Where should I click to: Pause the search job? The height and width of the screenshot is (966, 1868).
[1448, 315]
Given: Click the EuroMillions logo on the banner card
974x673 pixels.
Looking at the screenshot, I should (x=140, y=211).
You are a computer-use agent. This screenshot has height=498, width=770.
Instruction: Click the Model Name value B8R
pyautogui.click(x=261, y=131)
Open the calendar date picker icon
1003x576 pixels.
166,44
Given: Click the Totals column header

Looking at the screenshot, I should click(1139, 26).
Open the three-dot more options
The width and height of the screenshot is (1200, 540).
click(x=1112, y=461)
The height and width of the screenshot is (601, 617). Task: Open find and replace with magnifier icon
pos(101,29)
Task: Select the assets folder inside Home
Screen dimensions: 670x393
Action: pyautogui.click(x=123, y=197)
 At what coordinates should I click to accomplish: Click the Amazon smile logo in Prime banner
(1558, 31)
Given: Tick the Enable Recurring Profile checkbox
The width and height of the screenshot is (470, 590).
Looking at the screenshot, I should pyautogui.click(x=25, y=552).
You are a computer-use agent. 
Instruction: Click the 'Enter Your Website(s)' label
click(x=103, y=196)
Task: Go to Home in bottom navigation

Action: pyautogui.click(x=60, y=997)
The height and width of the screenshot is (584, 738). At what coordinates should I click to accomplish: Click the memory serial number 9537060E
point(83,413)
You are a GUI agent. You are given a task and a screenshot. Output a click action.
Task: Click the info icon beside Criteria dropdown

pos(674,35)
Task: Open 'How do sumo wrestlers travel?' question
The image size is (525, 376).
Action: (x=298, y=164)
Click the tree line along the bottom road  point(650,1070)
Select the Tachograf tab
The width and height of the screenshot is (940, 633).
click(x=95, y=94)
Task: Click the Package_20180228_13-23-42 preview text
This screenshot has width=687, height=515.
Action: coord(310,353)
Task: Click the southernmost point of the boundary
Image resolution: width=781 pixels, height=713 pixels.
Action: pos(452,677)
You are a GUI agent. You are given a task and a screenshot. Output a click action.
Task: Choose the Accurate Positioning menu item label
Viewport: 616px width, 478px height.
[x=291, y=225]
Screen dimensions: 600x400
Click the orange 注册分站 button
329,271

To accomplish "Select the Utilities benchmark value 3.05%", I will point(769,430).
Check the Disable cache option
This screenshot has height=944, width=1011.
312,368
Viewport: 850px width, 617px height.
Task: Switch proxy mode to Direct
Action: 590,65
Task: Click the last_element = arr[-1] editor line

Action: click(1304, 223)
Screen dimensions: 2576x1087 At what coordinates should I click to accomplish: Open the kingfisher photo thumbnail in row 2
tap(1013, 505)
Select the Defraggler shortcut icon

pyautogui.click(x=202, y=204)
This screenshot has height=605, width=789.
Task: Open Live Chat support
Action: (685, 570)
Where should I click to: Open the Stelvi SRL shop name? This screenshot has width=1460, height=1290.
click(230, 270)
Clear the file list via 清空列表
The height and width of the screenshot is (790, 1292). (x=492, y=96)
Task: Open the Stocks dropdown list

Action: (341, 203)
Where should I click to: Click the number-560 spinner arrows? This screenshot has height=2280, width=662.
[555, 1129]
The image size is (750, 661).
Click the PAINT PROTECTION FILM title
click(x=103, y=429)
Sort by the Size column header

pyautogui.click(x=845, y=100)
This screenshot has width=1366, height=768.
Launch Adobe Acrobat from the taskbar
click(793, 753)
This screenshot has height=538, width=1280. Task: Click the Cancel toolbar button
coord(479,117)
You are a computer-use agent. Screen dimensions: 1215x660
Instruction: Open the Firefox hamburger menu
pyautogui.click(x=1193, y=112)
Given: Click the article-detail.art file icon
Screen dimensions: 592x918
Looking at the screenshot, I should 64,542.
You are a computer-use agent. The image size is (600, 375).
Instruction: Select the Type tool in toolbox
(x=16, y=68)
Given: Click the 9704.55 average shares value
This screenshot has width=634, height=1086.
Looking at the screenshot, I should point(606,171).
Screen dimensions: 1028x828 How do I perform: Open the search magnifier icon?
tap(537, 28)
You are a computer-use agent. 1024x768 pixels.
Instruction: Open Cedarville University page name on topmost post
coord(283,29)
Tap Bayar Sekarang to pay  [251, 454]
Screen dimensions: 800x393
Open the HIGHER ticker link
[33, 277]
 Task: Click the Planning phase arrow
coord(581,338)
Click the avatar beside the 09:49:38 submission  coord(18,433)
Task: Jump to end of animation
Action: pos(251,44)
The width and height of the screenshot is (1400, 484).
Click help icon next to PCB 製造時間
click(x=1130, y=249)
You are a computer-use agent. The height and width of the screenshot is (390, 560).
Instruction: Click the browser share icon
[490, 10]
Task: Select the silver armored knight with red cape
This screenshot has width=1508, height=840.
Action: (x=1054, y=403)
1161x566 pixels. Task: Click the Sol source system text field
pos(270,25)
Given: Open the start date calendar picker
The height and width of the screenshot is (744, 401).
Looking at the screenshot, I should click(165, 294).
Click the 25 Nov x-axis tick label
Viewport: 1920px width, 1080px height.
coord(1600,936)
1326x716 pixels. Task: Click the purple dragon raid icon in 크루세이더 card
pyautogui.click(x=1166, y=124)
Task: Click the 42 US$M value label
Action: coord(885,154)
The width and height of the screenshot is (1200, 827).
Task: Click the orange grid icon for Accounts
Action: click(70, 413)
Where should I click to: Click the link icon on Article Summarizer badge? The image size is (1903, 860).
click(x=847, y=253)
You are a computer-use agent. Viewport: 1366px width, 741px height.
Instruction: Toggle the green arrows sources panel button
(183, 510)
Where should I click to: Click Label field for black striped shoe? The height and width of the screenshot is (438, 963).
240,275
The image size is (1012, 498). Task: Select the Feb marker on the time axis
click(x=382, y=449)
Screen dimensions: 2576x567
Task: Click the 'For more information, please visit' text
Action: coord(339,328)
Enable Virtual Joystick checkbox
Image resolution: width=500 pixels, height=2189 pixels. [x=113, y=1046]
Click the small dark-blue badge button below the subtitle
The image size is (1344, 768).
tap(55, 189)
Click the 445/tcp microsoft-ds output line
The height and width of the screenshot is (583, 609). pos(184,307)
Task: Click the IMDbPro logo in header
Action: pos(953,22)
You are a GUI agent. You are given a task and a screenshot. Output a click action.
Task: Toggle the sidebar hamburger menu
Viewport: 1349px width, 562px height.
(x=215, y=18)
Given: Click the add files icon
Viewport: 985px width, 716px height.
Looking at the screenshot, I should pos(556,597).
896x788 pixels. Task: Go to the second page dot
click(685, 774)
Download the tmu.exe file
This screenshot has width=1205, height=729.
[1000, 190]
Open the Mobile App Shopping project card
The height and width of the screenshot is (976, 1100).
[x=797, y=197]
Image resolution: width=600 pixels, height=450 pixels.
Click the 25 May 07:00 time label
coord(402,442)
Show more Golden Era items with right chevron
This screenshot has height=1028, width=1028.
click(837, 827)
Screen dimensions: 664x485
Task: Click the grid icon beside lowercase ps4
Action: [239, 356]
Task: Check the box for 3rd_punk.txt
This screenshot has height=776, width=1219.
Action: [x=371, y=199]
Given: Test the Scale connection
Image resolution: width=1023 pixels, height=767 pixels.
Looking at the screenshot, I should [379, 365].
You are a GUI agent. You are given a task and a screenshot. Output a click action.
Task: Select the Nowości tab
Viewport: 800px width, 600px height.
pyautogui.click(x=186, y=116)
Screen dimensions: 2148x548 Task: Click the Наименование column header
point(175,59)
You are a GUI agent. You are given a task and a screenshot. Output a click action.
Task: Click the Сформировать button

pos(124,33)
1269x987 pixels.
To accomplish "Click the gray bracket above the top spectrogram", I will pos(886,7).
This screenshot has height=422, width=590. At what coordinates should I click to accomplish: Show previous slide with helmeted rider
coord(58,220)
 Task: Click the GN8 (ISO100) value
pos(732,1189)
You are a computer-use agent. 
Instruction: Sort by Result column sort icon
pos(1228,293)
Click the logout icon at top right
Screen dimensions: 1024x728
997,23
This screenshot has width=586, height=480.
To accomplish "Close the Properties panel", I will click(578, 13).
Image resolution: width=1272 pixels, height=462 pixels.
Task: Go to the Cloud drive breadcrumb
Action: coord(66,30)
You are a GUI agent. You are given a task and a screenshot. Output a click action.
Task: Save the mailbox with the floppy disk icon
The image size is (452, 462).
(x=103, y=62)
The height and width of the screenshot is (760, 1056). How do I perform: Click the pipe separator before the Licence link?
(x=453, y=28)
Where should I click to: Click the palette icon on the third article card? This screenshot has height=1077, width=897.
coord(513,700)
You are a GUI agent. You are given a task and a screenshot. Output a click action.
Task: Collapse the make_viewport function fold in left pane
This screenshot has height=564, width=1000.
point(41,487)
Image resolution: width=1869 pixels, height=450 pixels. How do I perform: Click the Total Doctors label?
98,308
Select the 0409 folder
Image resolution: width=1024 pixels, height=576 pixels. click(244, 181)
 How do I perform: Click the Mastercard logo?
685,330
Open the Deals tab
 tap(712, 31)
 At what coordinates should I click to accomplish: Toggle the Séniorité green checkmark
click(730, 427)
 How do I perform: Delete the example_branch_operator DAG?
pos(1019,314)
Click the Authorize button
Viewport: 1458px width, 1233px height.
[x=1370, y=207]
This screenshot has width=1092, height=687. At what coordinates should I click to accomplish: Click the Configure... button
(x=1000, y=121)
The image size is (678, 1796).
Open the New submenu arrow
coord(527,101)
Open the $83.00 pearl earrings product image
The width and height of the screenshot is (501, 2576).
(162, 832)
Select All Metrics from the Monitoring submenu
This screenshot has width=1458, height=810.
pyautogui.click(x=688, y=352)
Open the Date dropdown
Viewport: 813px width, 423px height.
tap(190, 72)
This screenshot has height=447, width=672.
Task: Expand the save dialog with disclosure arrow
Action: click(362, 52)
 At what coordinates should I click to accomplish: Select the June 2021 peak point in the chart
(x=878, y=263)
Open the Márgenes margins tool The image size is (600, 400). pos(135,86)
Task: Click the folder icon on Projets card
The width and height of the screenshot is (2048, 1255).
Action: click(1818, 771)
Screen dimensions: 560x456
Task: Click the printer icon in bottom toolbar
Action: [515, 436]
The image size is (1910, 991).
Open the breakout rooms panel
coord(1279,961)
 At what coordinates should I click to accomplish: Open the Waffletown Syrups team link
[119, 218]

## Task requirements
Output the line containing "The image size is (678, 1796)." together with all later lines of the entries, exactly as written, through the final line.

## Response to the task
The image size is (678, 1796).
Open the New submenu arrow
coord(527,101)
Open the $83.00 pearl earrings product image
The width and height of the screenshot is (501, 2576).
(162, 832)
Select All Metrics from the Monitoring submenu
This screenshot has width=1458, height=810.
pyautogui.click(x=688, y=352)
Open the Date dropdown
Viewport: 813px width, 423px height.
tap(190, 72)
This screenshot has height=447, width=672.
Task: Expand the save dialog with disclosure arrow
Action: click(362, 52)
 At what coordinates should I click to accomplish: Select the June 2021 peak point in the chart
(x=878, y=263)
Open the Márgenes margins tool The image size is (600, 400). pos(135,86)
Task: Click the folder icon on Projets card
The width and height of the screenshot is (2048, 1255).
Action: click(1818, 771)
Screen dimensions: 560x456
Task: Click the printer icon in bottom toolbar
Action: [515, 436]
The image size is (1910, 991).
Open the breakout rooms panel
coord(1279,961)
 At what coordinates should I click to accomplish: Open the Waffletown Syrups team link
[119, 218]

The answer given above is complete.